EXERCISE DESCRIPTION →
Rewrite the listing below so that "GUI agent" becomes "interface agent" wherever it occurs, with everything else left the same.

** Start **

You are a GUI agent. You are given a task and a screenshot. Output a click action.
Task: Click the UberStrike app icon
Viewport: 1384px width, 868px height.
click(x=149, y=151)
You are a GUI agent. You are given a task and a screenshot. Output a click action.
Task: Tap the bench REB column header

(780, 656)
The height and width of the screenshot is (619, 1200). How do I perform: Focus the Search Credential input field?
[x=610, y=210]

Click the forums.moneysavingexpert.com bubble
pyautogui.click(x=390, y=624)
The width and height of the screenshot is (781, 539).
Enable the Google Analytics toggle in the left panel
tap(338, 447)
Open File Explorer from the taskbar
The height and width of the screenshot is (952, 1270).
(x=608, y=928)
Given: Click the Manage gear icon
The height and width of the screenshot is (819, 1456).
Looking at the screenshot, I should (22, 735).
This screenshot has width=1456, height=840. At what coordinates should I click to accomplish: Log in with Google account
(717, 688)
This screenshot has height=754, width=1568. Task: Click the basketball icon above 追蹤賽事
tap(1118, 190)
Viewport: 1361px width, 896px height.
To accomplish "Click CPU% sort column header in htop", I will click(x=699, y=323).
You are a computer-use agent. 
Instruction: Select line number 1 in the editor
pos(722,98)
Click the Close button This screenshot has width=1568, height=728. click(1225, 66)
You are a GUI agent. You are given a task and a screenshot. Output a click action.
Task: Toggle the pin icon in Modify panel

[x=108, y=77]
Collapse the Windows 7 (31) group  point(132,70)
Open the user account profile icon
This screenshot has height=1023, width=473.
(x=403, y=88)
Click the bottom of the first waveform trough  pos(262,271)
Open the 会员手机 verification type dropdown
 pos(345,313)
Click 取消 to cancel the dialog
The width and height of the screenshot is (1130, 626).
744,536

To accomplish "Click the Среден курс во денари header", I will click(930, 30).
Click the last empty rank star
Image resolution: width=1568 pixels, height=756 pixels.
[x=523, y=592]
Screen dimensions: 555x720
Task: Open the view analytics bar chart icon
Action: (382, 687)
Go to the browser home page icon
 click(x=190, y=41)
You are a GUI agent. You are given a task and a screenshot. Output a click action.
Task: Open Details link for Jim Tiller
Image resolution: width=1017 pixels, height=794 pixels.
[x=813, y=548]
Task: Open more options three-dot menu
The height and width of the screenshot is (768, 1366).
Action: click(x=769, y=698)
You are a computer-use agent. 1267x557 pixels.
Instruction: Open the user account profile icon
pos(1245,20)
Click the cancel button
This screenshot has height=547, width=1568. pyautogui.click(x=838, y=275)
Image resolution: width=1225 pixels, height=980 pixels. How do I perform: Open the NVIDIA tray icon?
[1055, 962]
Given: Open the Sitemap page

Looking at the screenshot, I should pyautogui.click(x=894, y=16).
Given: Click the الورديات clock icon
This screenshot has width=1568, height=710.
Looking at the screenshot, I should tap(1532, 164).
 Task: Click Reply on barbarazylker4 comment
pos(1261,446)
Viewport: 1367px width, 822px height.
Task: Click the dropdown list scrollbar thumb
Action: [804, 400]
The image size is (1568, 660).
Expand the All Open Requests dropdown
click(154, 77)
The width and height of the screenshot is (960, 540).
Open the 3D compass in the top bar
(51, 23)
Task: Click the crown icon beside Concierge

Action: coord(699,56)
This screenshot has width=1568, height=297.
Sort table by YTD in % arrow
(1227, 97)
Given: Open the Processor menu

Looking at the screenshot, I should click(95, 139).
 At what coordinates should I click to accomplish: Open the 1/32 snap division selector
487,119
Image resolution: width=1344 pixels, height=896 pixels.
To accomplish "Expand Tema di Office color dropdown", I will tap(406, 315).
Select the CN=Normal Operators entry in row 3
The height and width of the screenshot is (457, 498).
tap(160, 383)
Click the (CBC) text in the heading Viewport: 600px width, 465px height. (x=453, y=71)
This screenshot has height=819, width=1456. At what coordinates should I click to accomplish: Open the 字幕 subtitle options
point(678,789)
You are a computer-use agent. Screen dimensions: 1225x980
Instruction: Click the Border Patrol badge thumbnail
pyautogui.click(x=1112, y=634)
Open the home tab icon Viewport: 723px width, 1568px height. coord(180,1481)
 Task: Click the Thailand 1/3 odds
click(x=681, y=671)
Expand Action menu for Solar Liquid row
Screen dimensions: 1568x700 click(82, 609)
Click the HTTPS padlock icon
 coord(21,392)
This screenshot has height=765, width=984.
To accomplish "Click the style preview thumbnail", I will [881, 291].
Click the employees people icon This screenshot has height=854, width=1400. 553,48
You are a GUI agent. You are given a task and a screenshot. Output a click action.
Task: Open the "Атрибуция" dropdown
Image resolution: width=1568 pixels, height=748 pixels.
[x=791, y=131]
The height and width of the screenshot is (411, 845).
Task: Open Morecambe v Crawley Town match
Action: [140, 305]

** End **

RESULT OF THIS EXERCISE →
You are a interface agent. You are given a task and a screenshot. Output a click action.
Task: Click the UberStrike app icon
Viewport: 1384px width, 868px height.
click(x=149, y=151)
You are a interface agent. You are given a task and a screenshot. Output a click action.
Task: Tap the bench REB column header

(780, 656)
The height and width of the screenshot is (619, 1200). How do I perform: Focus the Search Credential input field?
[x=610, y=210]

Click the forums.moneysavingexpert.com bubble
pyautogui.click(x=390, y=624)
The width and height of the screenshot is (781, 539).
Enable the Google Analytics toggle in the left panel
tap(338, 447)
Open File Explorer from the taskbar
The height and width of the screenshot is (952, 1270).
(x=608, y=928)
Given: Click the Manage gear icon
The height and width of the screenshot is (819, 1456).
Looking at the screenshot, I should (22, 735).
This screenshot has width=1456, height=840. At what coordinates should I click to accomplish: Log in with Google account
(717, 688)
This screenshot has height=754, width=1568. Task: Click the basketball icon above 追蹤賽事
tap(1118, 190)
Viewport: 1361px width, 896px height.
To accomplish "Click CPU% sort column header in htop", I will click(x=699, y=323).
You are a computer-use agent. 
Instruction: Select line number 1 in the editor
pos(722,98)
Click the Close button This screenshot has width=1568, height=728. click(1225, 66)
You are a interface agent. You are given a task and a screenshot. Output a click action.
Task: Toggle the pin icon in Modify panel

[x=108, y=77]
Collapse the Windows 7 (31) group  point(132,70)
Open the user account profile icon
This screenshot has height=1023, width=473.
(x=403, y=88)
Click the bottom of the first waveform trough  pos(262,271)
Open the 会员手机 verification type dropdown
 pos(345,313)
Click 取消 to cancel the dialog
The width and height of the screenshot is (1130, 626).
744,536

To accomplish "Click the Среден курс во денари header", I will click(930, 30).
Click the last empty rank star
Image resolution: width=1568 pixels, height=756 pixels.
[x=523, y=592]
Screen dimensions: 555x720
Task: Open the view analytics bar chart icon
Action: (382, 687)
Go to the browser home page icon
 click(x=190, y=41)
You are a interface agent. You are given a task and a screenshot. Output a click action.
Task: Open Details link for Jim Tiller
Image resolution: width=1017 pixels, height=794 pixels.
[x=813, y=548]
Task: Open more options three-dot menu
The height and width of the screenshot is (768, 1366).
Action: click(x=769, y=698)
You are a computer-use agent. 1267x557 pixels.
Instruction: Open the user account profile icon
pos(1245,20)
Click the cancel button
This screenshot has height=547, width=1568. pyautogui.click(x=838, y=275)
Image resolution: width=1225 pixels, height=980 pixels. How do I perform: Open the NVIDIA tray icon?
[1055, 962]
Given: Open the Sitemap page

Looking at the screenshot, I should pyautogui.click(x=894, y=16).
Given: Click the الورديات clock icon
This screenshot has width=1568, height=710.
Looking at the screenshot, I should tap(1532, 164).
 Task: Click Reply on barbarazylker4 comment
pos(1261,446)
Viewport: 1367px width, 822px height.
Task: Click the dropdown list scrollbar thumb
Action: [804, 400]
The image size is (1568, 660).
Expand the All Open Requests dropdown
click(154, 77)
The width and height of the screenshot is (960, 540).
Open the 3D compass in the top bar
(51, 23)
Task: Click the crown icon beside Concierge

Action: coord(699,56)
This screenshot has width=1568, height=297.
Sort table by YTD in % arrow
(1227, 97)
Given: Open the Processor menu

Looking at the screenshot, I should click(95, 139).
 At what coordinates should I click to accomplish: Open the 1/32 snap division selector
487,119
Image resolution: width=1344 pixels, height=896 pixels.
To accomplish "Expand Tema di Office color dropdown", I will tap(406, 315).
Select the CN=Normal Operators entry in row 3
The height and width of the screenshot is (457, 498).
tap(160, 383)
Click the (CBC) text in the heading Viewport: 600px width, 465px height. (x=453, y=71)
This screenshot has height=819, width=1456. At what coordinates should I click to accomplish: Open the 字幕 subtitle options
point(678,789)
You are a computer-use agent. Screen dimensions: 1225x980
Instruction: Click the Border Patrol badge thumbnail
pyautogui.click(x=1112, y=634)
Open the home tab icon Viewport: 723px width, 1568px height. coord(180,1481)
 Task: Click the Thailand 1/3 odds
click(x=681, y=671)
Expand Action menu for Solar Liquid row
Screen dimensions: 1568x700 click(82, 609)
Click the HTTPS padlock icon
 coord(21,392)
This screenshot has height=765, width=984.
To accomplish "Click the style preview thumbnail", I will [881, 291].
Click the employees people icon This screenshot has height=854, width=1400. 553,48
You are a interface agent. You are given a task and a screenshot. Output a click action.
Task: Open the "Атрибуция" dropdown
Image resolution: width=1568 pixels, height=748 pixels.
[x=791, y=131]
The height and width of the screenshot is (411, 845).
Task: Open Morecambe v Crawley Town match
Action: [140, 305]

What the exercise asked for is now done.